* _Request_
Please identify every line in the listing that contains the word "what" and copy each of those lines in full. Only exact matches in the same letter case count.

::::::

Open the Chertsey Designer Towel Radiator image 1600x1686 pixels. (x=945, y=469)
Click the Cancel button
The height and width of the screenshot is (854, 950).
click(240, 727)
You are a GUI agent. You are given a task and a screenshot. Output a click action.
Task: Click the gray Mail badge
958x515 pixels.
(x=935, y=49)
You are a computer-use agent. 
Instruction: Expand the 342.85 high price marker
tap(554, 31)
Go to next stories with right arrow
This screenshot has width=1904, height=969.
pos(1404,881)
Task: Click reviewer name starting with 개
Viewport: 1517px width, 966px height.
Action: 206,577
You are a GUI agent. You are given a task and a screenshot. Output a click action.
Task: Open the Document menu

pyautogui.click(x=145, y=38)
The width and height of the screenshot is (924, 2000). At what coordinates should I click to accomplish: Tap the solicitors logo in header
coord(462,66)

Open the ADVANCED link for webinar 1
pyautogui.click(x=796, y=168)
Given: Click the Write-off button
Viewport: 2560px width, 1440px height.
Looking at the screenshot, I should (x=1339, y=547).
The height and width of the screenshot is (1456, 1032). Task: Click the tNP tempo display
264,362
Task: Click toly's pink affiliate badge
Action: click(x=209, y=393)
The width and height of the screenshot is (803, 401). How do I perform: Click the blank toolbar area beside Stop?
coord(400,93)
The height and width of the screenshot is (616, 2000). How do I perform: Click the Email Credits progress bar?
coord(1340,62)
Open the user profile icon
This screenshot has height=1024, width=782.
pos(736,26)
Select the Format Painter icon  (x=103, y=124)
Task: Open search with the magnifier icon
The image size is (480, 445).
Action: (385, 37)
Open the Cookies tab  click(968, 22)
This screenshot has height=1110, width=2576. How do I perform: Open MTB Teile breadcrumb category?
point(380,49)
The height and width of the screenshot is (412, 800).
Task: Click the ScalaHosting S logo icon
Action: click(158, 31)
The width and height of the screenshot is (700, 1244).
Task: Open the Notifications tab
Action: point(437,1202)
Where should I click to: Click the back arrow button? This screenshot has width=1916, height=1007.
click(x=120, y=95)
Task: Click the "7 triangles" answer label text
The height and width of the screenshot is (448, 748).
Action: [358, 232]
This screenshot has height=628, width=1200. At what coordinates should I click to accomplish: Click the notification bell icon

::::::

* _In response_
The width and height of the screenshot is (924, 2000). At what coordinates should I click to accomplish: Tap the solicitors logo in header
This screenshot has height=628, width=1200. At what coordinates should I click to accomplish: Click the notification bell icon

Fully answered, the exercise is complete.